[BUG] Sire selection allows out-of-bounds indexing of molecules
Not sure if this is the intended behaviour or not, but it appears that out-of-bounds indexing using MolIdx in a Sire selection always gives the last molecule, e.g.:
In [1]: import sire as sr
In [2]: mols = sr.load_test_files("ala.crd", "ala.top")
In [3]: mols.num_molecules()
Out[3]: 631
In [4]: mols["molidx 10000"]
Out[4]: Molecule( WAT:621 num_atoms=3 num_residues=1 )
In [5]: mols[-1]
Out[5]: Molecule( WAT:621 num_atoms=3 num_residues=1 )
This isn't true for other indexing, e.g. atoms and residues:
In [6]: mols.num_residues()
Out[6]: 633
In [7]: mols["residx 10000"]
╭─────────────────────────────── Traceback (most recent call last) ────────────────────────────────╮
│ in <module>:1 │
│ │
│ /home/lester/.conda/envs/openbiosim/lib/python3.12/site-packages/sire/system/_system.py:75 in │
│ __getitem__ │
│ │
│ 72 │ │ return self.__str__() │
│ 73 │ │
│ 74 │ def __getitem__(self, key): │
│ ❱ 75 │ │ return self.molecules()[key] │
│ 76 │ │
│ 77 │ def __iadd__(self, molecules): │
│ 78 │ │ self.add(molecules) │
│ │
│ /home/lester/.conda/envs/openbiosim/lib/python3.12/site-packages/sire/mol/__init__.py:505 in │
│ __fixed__getitem__ │
│ │
│ 502 │ │ │ # try to search for the object - this will raise │
│ 503 │ │ │ # a SyntaxError if this is not a search term │
│ 504 │ │ │ # (and is instead a name) │
│ ❱ 505 │ │ │ return __from_select_result(obj.search(key, map=map)) │
│ 506 │ │ except SyntaxError: │
│ 507 │ │ │ # ignore SyntaxErrors as this is a name │
│ 508 │ │ │ pass │
│ │
│ /home/lester/.conda/envs/openbiosim/lib/python3.12/site-packages/sire/mol/__init__.py:364 in │
│ __from_select_result │
│ │
│ 361 │ │ ) │
│ 362 │ │
│ 363 │ if obj.list_count() == 0: │
│ ❱ 364 │ │ raise KeyError("Nothing matched the search.") │
│ 365 │ │
│ 366 │ typ = obj.get_common_type() │
│ 367 │
╰──────────────────────────────────────────────────────────────────────────────────────────────────╯
KeyError: 'Nothing matched the search.'
This is surprising behavior, but looks intentional from how I wrote it...
In idengine.cpp there is;
static int map(int idx, int n)
{
if (idx >= 0)
return qMin(idx, n - 1);
else
return n - qMin(abs(idx), n);
}
which is mapping the searched idx against the total number of items in the container (n) and returning this mapped to the range [-n, n-1]. This is the source of the surprising behavior.
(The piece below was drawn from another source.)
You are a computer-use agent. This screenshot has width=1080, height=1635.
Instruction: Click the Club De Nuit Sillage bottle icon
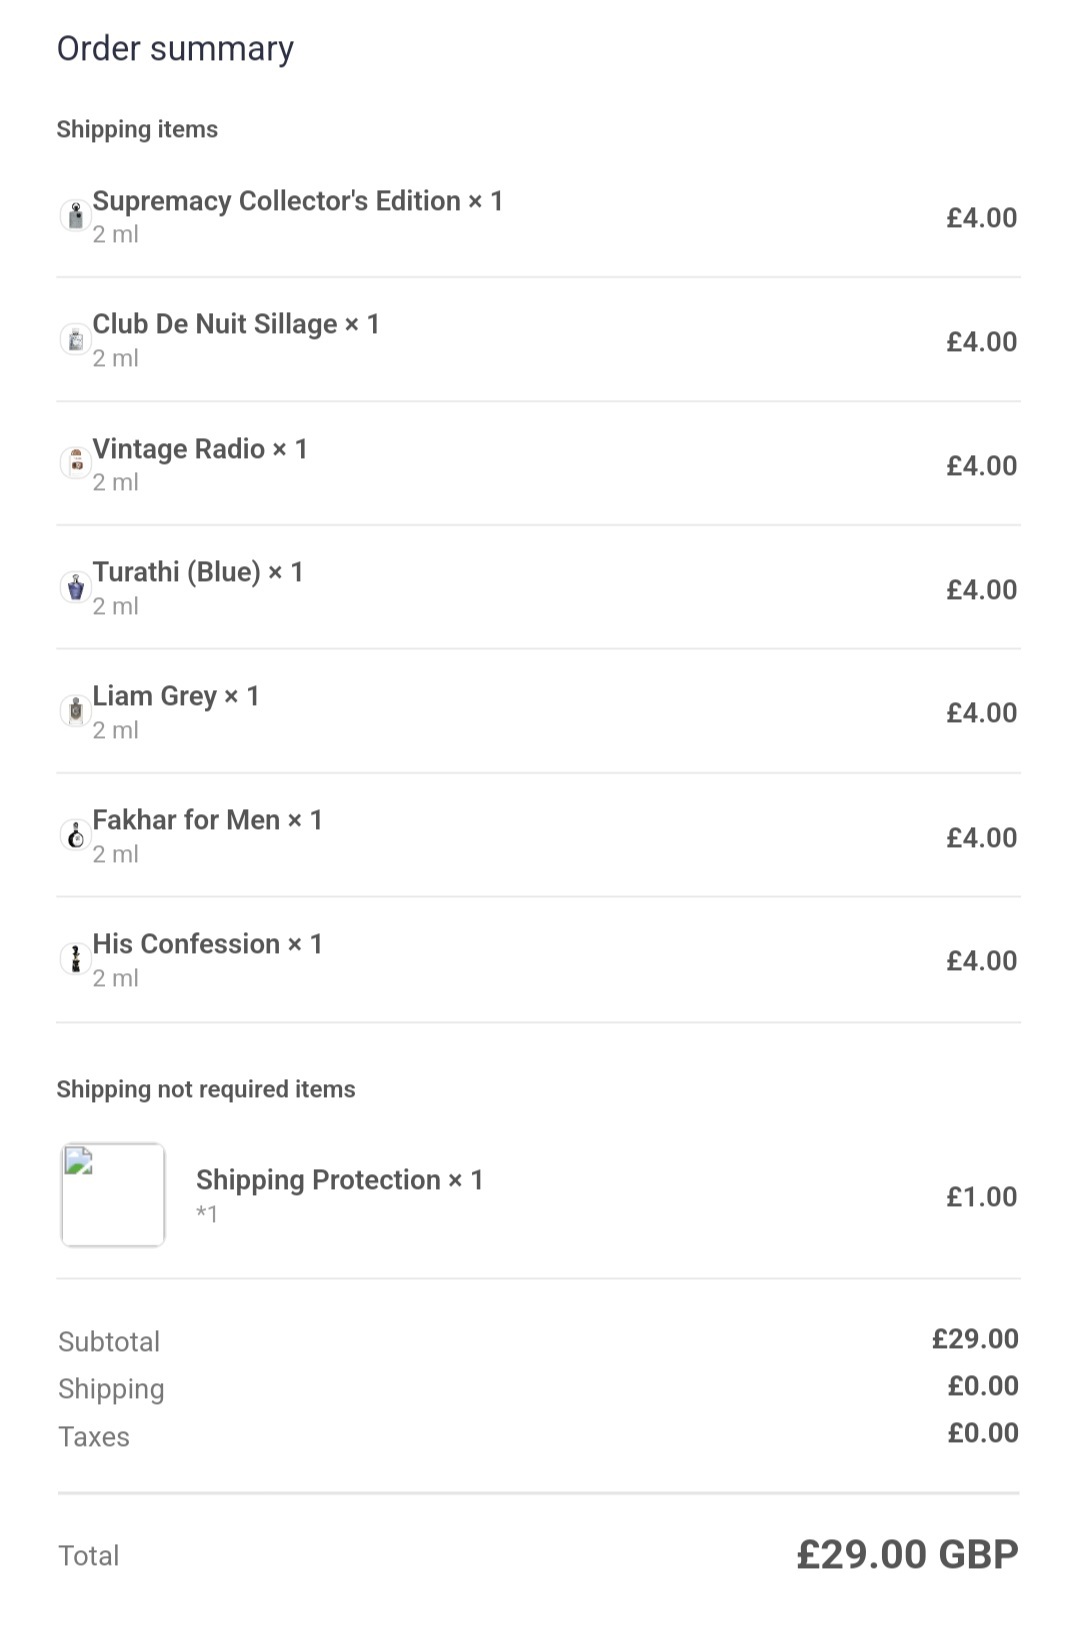tap(75, 340)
I need to think about why I wrote it this way... And why not for the other index types.
There is difference between an internal index (like AtomIdx and ResIdx) which is fixed for a molecule during a search, and a "container" index (like MolIdx) which can have different meanings depending on the the container - which itself can depend on the search. I have a vague recollection that this was to handle an edge case, but would need to double-check to be sure.
No problem, I assumed that it might be something subtle depending on the container. This just tripped me up since I had been using try / except to handle invalid searches, but this was always returning a result so broke the logic.